Perusahaan Sawit NYB di Aceh Mulai Masuk ke KEL Abaikan Moratorium
Sebuah tim investigasi lapangan Rainforest Action Network (RAN) menemukan aktivitas penebangan hutan masih terus terjadi dalam konsesi di Provinsi Aceh.
PT. Nia Yulided Bersaudara (PT. NYB) mulai merambah hutan ke dalam Kawasan Ekosistem Leuser di Aceh Timur dan telah mengabaikan instruksi moratorium sawit pemerintah.
Data satelit dan investigasi lapangan RAN yang terdokumentasikan pada Desember 2020 hingga Februari 2021 menunjukkan bahwa perusahaan ini masih terus melakukan aktivitas penebangan.
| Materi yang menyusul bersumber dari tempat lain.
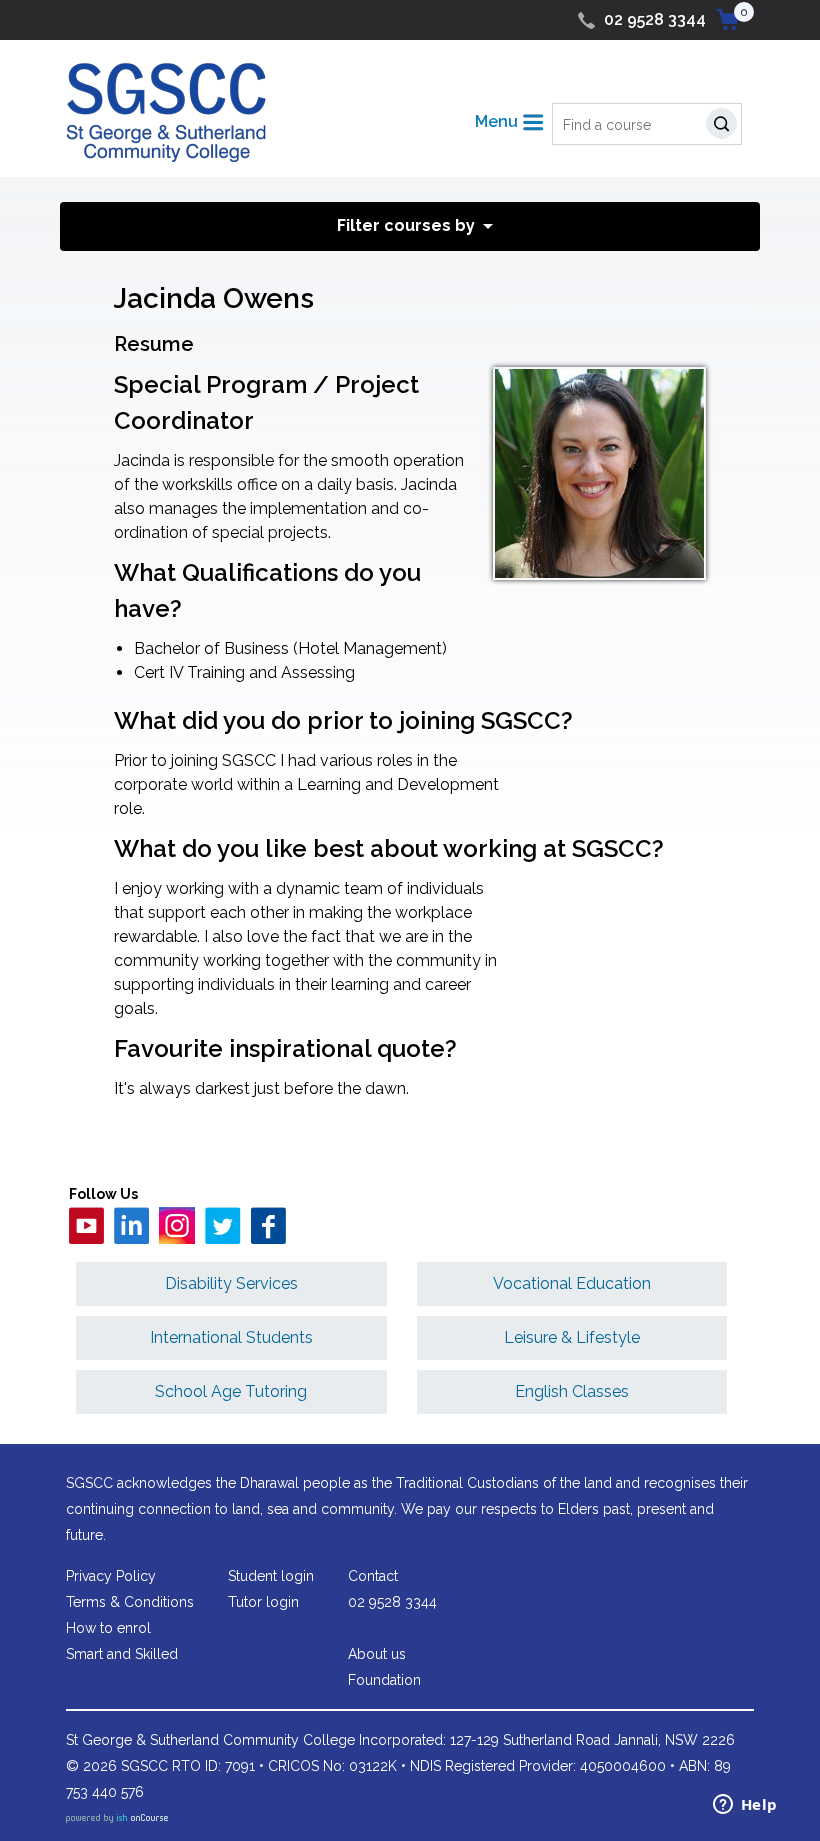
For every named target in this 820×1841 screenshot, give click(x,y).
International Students (231, 1337)
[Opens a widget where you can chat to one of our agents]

Ini menjadikan PT.NYB sebagai salah satu perusahaan kelapa sawit paling kontroversial di Aceh, karena telah merusak setidaknya 595 hektar hutan di dalam areal konsesinya sejak April 2016, ketika moratorium dideklarasikan bersama oleh Menteri KLHK dengan Gubernur Aceh.
Juru bicara RAN, Gemma Tillack, dalam rilisnya menyatakan, Pemerintah Aceh dan perusahaan pembeli minyak sawit perlu melakukan intervensi agar moratorium atas pembukaan hutan untuk kelapa sawit bisa efektif menghentikan penebangan dan pembukaan jalan oleh semua konsesi yang berada di dalam Kawasan Ekosistem Leuser (KEL), dimulai dengan PT. Nia Yulided Bersaudara.
“Selama 5 tahun PT. Nia Yulided Bersaudara mengabaikan instruksi untuk menghentikan perusakan hutan," kata Gemma dikutip dari SariAgri.ID, Kamis (18/3/2021).
Ketidakpatuhan terhadap moratorium, sebutnya, harus ditindaklanjuti dengan penyelidikan menyeluruh atas praktiknya, termasuk adanya potensi konflik kepentingan seputar penerbitan izin oleh mantan Penjabat Gubernur Aceh Tarmizi Abdul Karim sebagai bagian dari review izin atas konsesi kelapa sawit yang saat ini sedang berlangsung di Aceh Timur.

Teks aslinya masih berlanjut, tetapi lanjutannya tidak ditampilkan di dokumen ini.